Supplied material:
▶
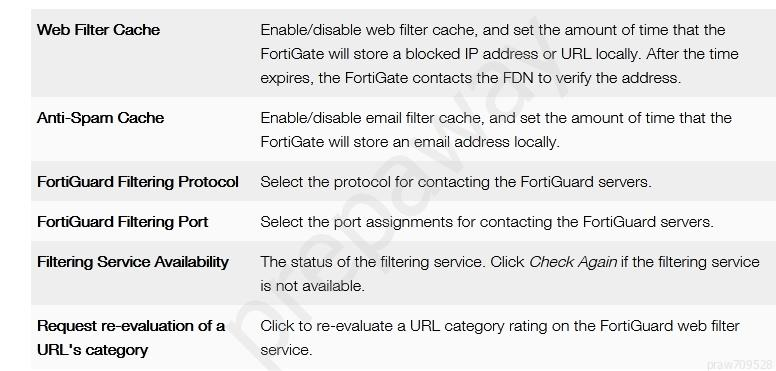The width and height of the screenshot is (776, 371).
Task: Click the Web Filter Cache heading
Action: point(98,30)
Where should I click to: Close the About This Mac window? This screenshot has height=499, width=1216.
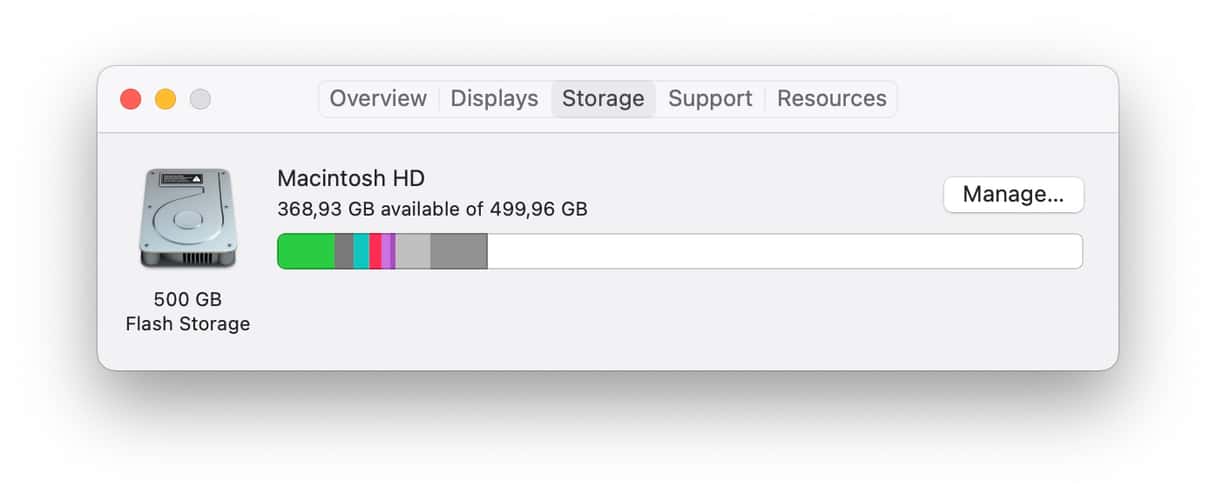point(131,99)
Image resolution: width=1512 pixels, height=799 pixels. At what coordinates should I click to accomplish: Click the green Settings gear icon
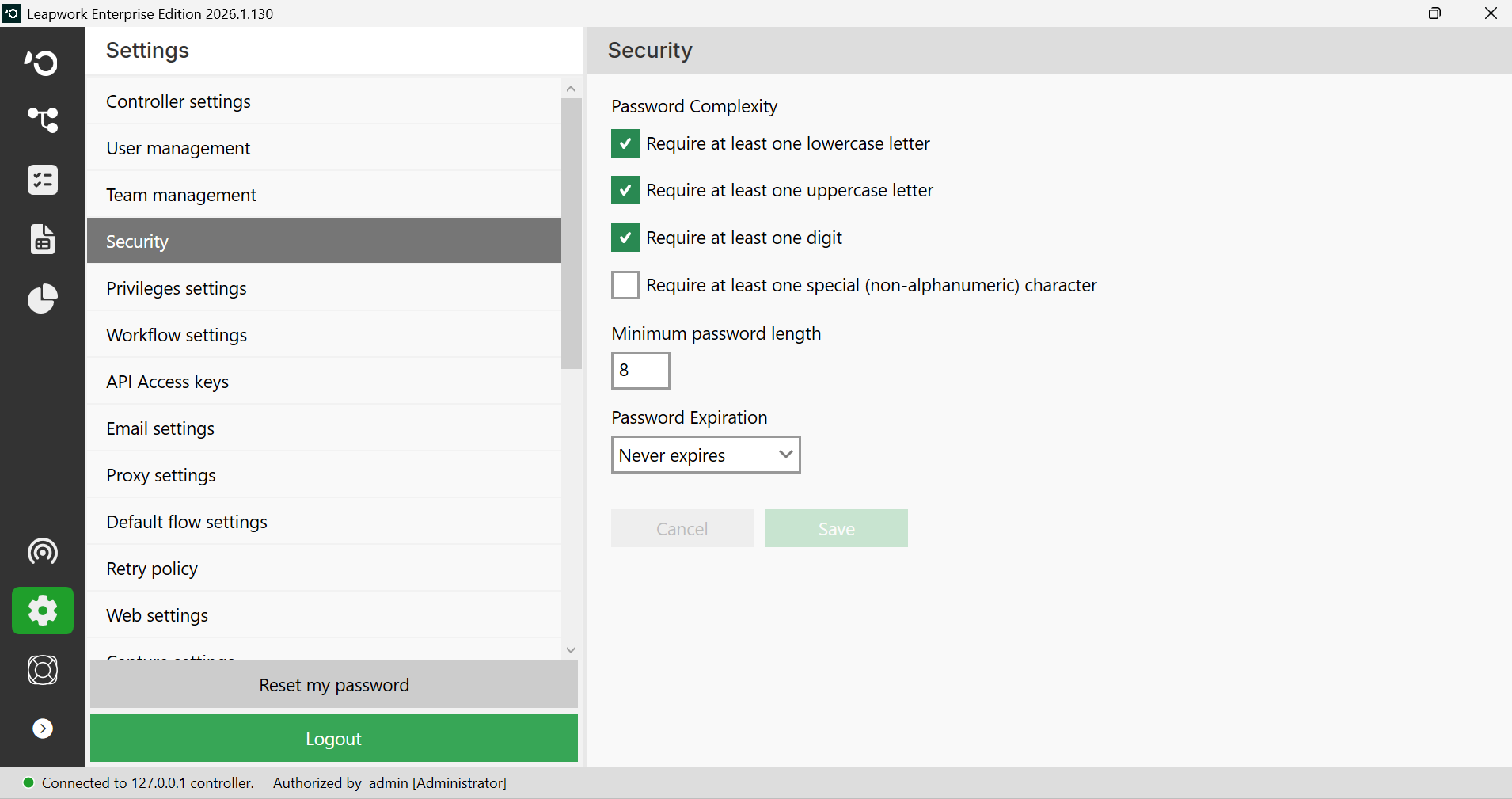point(43,611)
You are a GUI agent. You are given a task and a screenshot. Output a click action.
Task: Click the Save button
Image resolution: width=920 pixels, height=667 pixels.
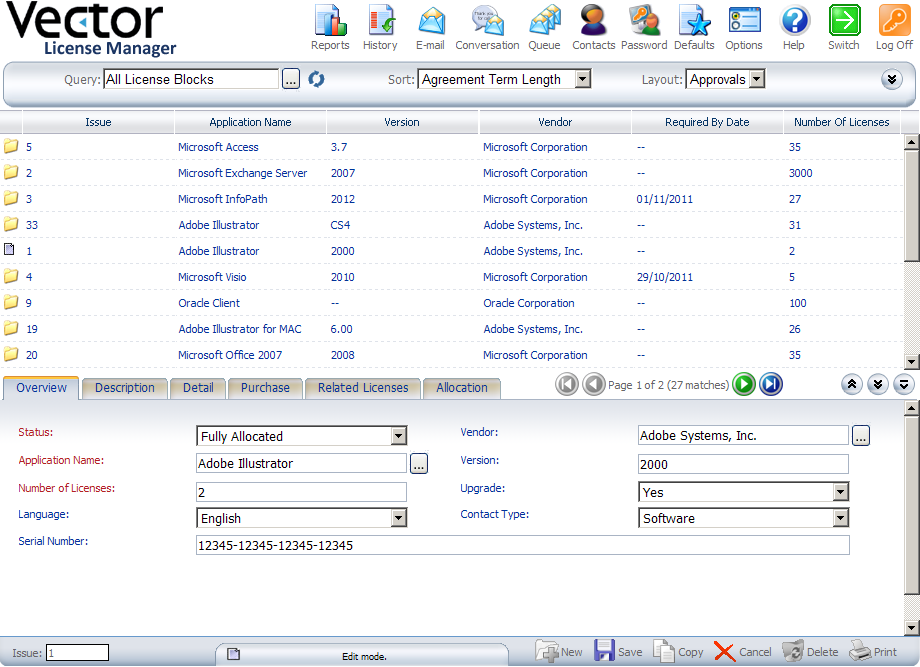coord(620,650)
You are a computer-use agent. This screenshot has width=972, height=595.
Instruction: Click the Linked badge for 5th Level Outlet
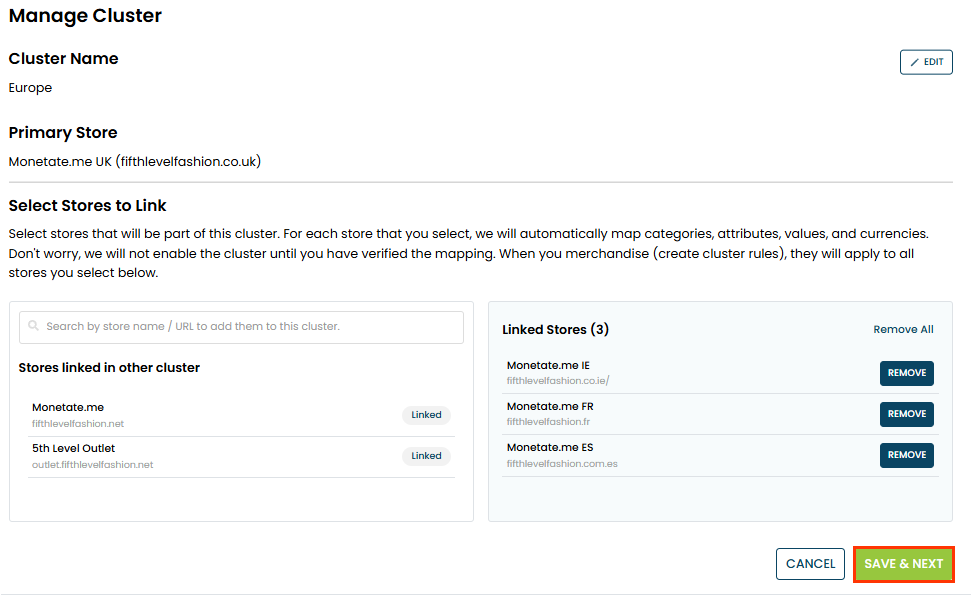pos(426,456)
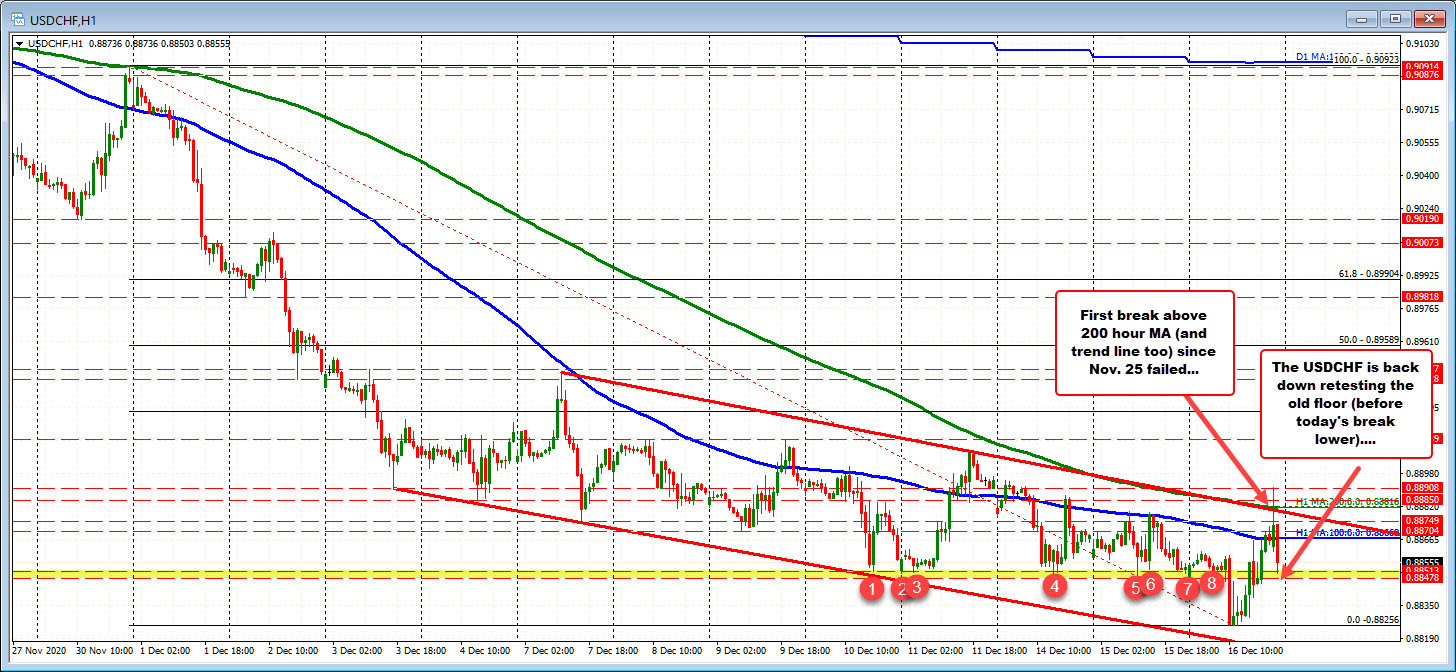1456x672 pixels.
Task: Click the 'USDCHF is back down retesting' annotation box
Action: coord(1345,403)
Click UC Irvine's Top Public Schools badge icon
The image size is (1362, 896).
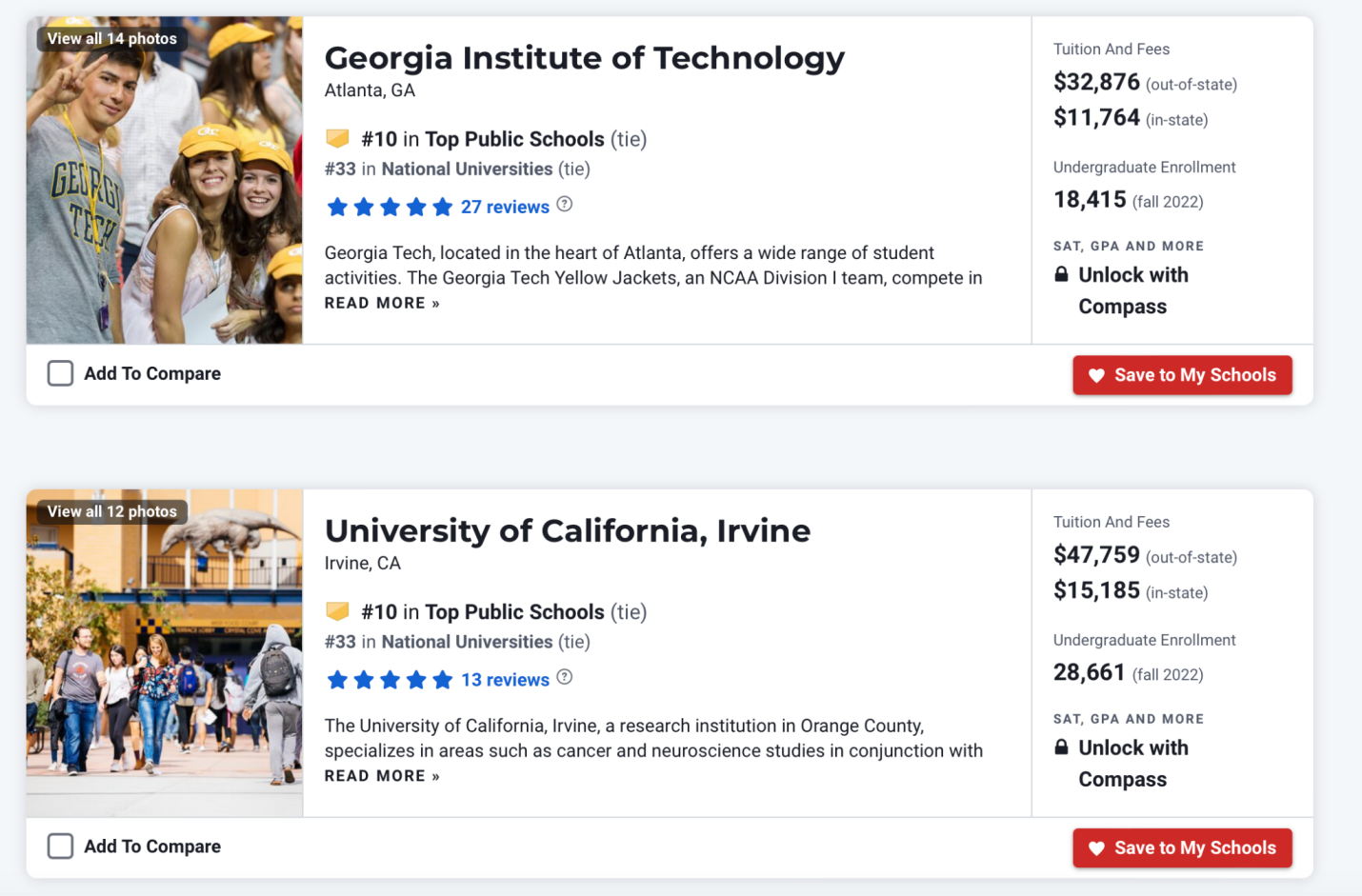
◀
Required work: Please output only the lines running from the one that holds "Click UC Irvine's" through the last line of the entries, both ends included, without any images.

Result for this task:
Click UC Irvine's Top Public Schools badge icon
The image size is (1362, 896).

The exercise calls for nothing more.